Date: July 1, 1965
Location: Lock Haven, PA
Newspaper: The Express
Ron Wright has a definite problem with his image.
Considering what he does, he should swagger with a super-macho gait, chew nails, carry a big knife, wrestle snakes, smoke cigars and talk like a character in an Ernest Hemmingway novel.
He should not wear a coat and a tie or look like a preacher’s son.
But that’s what Wright looked like, and what he wore, yesterday when the 29-year-old bush pilot showed up at a hangar at Weir Cook International Airport to take command of the “The Spirit of Indianapolis,” a new Cessna 185 Skywagon that will soon bring hope and a hint of civilization to the remotest jungle areas of Paraguay, In South America.
In fairness, Wright was obviously uncomfortable in a coat and a tie. Back home in Suriname, on the north coast of South America, he never wears such “civilized” garb. He wore it yesterday because he thought he was going to be prominently featured in a formal dedication ceremony for the plane, but the ceremony was scrubbed by the weather.
The blue and white plane was purchased with a $75,000 grant from Lilly Endowment, Inc., which suggested the name for the aircraft. Dr. W. Brooks Fortune, a retired group vice president for Eli Lilly & Co. and a longtime Indianapolis aviator, came up with the idea of approaching the foundation for funds to buy the plane for Wings of Hope, a St. Louis-based organization that has acquired 32 planes in 14 years for humanitarian groups in hidden corners of the world.
“I painted ‘The Spirit of Indianapolis’ on the engine cowling and I was scared to death I would misspell it,” Wright said. “I must have looked it up three times. Even when I was a kid, I wanted to be a bush pilot. Lots of people laughed at me. They said there was no such thing as bush pilots.”
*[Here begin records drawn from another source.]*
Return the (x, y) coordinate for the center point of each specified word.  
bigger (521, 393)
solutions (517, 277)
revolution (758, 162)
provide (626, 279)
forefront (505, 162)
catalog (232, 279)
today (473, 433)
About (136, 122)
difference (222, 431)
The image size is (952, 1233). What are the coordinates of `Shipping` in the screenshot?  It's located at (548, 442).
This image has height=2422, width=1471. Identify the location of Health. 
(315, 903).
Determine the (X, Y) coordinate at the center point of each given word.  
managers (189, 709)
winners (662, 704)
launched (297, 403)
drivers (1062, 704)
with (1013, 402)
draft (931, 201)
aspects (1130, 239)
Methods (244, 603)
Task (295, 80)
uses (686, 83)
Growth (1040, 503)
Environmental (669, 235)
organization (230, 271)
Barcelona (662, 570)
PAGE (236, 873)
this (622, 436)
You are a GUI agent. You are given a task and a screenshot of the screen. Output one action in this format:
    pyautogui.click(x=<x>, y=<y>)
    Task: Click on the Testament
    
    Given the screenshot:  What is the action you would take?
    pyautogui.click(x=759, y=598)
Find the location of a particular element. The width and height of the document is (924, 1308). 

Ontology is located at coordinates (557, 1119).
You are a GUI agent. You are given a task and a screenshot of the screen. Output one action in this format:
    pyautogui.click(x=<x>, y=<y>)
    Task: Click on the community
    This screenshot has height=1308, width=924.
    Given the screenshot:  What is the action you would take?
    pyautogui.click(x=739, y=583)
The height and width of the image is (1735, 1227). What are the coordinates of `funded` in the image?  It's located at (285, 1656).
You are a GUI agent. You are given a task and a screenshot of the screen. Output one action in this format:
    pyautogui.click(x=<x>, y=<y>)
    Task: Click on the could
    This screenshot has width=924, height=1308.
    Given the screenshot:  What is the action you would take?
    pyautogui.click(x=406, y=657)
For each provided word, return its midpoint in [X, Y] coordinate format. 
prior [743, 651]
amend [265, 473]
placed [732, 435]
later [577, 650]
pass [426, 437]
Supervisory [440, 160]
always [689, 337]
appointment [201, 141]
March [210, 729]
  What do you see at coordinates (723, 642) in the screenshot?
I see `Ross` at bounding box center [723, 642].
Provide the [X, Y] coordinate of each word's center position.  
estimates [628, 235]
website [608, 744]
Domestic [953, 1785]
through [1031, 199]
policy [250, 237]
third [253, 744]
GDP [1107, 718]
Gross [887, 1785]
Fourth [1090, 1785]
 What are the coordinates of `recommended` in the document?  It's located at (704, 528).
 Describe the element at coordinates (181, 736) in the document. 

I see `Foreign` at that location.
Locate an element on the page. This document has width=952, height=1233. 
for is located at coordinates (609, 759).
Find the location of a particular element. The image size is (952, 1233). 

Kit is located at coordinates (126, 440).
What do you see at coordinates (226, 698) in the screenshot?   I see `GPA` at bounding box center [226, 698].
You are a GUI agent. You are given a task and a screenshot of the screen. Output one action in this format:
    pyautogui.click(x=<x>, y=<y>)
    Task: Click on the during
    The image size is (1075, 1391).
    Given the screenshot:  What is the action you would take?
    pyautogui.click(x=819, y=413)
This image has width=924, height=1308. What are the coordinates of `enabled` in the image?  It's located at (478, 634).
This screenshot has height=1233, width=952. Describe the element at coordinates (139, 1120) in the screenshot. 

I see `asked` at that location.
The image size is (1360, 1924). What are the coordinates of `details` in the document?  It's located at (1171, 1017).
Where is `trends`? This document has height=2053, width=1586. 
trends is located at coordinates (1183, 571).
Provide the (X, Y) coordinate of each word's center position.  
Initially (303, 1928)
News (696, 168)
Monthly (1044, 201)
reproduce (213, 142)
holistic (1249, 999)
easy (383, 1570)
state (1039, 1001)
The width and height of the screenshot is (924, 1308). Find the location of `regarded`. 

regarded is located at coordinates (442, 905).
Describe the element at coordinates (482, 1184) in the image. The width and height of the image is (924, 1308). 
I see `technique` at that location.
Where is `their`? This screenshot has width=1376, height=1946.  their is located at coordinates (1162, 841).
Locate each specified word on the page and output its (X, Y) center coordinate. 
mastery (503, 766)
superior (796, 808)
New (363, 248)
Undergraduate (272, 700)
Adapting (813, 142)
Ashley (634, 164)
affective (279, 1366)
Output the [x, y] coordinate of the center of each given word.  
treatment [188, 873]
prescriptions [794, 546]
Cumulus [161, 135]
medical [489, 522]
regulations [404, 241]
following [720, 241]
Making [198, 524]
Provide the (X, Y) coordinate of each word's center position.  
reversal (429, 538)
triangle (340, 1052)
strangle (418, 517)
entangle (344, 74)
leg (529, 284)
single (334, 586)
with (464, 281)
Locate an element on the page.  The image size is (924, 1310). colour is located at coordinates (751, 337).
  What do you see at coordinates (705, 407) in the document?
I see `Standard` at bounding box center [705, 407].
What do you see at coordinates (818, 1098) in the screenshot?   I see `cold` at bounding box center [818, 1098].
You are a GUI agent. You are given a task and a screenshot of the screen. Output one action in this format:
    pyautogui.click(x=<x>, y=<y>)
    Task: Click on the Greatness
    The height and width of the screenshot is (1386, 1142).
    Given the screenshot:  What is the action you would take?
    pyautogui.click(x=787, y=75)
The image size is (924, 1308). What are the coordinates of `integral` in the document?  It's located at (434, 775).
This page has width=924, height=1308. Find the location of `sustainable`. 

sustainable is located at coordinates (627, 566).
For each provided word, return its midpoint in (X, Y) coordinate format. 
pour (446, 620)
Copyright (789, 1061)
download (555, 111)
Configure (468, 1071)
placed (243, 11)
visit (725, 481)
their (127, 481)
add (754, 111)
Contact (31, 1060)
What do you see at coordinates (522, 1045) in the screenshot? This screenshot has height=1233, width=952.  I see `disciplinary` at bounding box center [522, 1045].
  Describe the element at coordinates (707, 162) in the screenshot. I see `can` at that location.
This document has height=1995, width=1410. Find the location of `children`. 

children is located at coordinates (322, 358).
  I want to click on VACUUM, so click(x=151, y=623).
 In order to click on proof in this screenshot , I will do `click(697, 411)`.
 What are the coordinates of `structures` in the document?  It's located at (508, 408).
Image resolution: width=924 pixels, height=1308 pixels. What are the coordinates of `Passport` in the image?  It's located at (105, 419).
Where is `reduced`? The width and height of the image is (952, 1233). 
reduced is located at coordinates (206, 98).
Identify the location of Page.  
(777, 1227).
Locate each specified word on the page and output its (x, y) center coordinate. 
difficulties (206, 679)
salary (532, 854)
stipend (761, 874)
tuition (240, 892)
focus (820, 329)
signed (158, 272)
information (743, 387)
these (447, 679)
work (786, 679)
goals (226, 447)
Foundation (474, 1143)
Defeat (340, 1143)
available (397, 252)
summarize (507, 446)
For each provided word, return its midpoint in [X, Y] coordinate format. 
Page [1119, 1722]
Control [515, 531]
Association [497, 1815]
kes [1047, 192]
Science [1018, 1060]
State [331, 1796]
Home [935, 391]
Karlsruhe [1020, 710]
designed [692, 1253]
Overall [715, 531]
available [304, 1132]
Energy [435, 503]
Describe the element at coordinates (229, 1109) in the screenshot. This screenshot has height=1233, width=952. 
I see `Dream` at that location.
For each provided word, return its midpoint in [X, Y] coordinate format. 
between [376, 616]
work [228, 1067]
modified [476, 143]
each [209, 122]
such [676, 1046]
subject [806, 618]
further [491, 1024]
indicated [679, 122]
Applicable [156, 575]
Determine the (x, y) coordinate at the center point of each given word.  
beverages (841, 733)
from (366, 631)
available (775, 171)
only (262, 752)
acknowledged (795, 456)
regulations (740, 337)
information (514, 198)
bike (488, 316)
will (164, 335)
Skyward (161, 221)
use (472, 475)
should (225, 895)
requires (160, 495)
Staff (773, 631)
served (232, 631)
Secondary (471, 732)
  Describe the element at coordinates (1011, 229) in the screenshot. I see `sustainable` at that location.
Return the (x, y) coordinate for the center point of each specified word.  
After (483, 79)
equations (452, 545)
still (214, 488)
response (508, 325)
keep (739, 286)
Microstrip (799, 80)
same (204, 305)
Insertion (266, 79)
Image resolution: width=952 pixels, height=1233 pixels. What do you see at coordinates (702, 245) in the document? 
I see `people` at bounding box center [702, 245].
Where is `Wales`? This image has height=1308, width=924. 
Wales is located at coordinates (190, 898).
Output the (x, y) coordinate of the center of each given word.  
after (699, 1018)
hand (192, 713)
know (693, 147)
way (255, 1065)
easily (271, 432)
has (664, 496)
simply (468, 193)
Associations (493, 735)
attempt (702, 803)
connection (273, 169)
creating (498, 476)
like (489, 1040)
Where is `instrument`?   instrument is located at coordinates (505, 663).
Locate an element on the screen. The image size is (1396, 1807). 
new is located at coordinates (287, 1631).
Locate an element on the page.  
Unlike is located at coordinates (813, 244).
The fraternity of bush pilots – people who fly in and out of remarkably small clearings under extraordinary conditions – remains small, he said, because “you have to be a pilot, a mechanic and an electronics expert. You operate on your own and you have to fix everything that goes wrong all by yourself.”
Wright joined Wings of Hope 1 1/2 years ago after piloting corporation planes for several East Coast companies.
“Wings is a nonprofit, nonpolitical, nonsectarian organization that is supported mainly by people involved in aviation. We assist missionary, charitable and relief groups in South and Central America, Africa, New Guinea, Alaska and Canada,” he said. “We set up a mini-airline for the groups and after a year or so, when we’ve trained them to operate and maintain the plane, we give it to them.”
Wright normally flies 600 to 800 hours a year ferrying missionaries, medical personnel, educators and agricultural specialists in and out of remote jungle villages. “That’s quite a bit, and these planes take quite a beating. This airplane can lift a good 2,000-lbs. more than it weighs. The planes takes awful abuse in the dirt, the extreme climate, the heavy loads and the rough landing fields.”
When you fly as a bush pilot, Wright added, “you have to do it right every time. When you commit yourself to land in a small open jungle patch that ends at a mountain, you are committed 100 percent. You don’t get a chance to fly away and try another landing.”
Wright’s boss, William Edwards, was grounded by the weather yesterday and couldn’t make it to Indianapolis, but he said by phone that finding bush pilots for Wings of Hope is difficult.
“They have to be experienced pilots and mechanics but they also have to be motivated in the heart. You really can’t hire a person to do what we want done. He has to be humanitarian, to want to help people. It requires a human input that a lot of people don’t have.
“We don’t go lolly-gagging around the world into areas that can be reached other ways. If you can get there by truck or boat or Land Rover, we won’t be there. It’s hard for most Americans to believe but there are millions of people who live in places that are inaccessible except by airplane,” Edwards said.